BEGIN Records for the task
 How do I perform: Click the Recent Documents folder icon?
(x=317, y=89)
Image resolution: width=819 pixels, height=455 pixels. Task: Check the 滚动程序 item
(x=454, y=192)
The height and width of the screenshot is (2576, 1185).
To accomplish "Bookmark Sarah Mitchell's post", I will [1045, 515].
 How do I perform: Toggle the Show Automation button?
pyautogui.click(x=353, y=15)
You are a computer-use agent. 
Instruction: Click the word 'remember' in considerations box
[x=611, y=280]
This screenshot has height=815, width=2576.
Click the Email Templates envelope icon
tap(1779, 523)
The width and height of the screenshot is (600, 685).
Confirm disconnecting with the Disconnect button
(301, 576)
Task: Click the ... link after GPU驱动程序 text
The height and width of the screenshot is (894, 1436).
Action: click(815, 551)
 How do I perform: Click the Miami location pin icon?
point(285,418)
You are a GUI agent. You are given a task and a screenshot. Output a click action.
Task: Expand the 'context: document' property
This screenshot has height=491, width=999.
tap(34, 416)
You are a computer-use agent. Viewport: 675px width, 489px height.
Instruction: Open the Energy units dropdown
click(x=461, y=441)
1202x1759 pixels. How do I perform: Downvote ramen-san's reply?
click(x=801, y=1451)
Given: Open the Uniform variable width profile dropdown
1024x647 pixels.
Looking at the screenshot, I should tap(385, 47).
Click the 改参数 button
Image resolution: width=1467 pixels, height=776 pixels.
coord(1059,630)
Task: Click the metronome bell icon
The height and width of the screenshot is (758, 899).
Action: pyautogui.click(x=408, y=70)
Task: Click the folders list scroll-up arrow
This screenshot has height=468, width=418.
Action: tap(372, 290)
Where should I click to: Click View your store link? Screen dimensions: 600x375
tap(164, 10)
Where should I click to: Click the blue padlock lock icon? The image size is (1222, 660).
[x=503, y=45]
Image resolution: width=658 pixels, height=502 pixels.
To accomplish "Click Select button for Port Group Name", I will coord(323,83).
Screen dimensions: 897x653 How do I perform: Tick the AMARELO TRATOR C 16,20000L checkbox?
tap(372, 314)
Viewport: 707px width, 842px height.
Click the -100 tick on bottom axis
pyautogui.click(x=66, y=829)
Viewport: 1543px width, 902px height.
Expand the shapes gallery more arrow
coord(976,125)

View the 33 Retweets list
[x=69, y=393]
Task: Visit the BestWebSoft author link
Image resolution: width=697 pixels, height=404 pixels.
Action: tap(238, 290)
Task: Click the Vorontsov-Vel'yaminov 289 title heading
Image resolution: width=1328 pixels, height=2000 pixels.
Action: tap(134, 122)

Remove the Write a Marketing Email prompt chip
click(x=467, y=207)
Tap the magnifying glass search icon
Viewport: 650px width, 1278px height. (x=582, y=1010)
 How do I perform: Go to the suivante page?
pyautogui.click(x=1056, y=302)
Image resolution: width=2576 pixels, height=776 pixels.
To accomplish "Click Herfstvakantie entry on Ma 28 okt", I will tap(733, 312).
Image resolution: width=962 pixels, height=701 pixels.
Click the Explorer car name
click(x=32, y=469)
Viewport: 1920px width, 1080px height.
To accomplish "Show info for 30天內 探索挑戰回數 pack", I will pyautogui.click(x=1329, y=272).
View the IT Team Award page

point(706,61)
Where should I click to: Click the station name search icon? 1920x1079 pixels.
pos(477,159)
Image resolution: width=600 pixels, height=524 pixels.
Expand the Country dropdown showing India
END Records for the task
What you should do: Please copy exactly the lines from the first line of the records above through the line containing "You are a GUI", including both, and nothing more.

Solution to this problem:
 How do I perform: Click the Recent Documents folder icon?
(x=317, y=89)
Image resolution: width=819 pixels, height=455 pixels. Task: Check the 滚动程序 item
(x=454, y=192)
The height and width of the screenshot is (2576, 1185).
To accomplish "Bookmark Sarah Mitchell's post", I will [1045, 515].
 How do I perform: Toggle the Show Automation button?
pyautogui.click(x=353, y=15)
You are a computer-use agent. 
Instruction: Click the word 'remember' in considerations box
[x=611, y=280]
This screenshot has height=815, width=2576.
Click the Email Templates envelope icon
tap(1779, 523)
The width and height of the screenshot is (600, 685).
Confirm disconnecting with the Disconnect button
(301, 576)
Task: Click the ... link after GPU驱动程序 text
The height and width of the screenshot is (894, 1436).
Action: click(815, 551)
 How do I perform: Click the Miami location pin icon?
point(285,418)
You are a GUI agent. You are given a task and a screenshot. Output a click action.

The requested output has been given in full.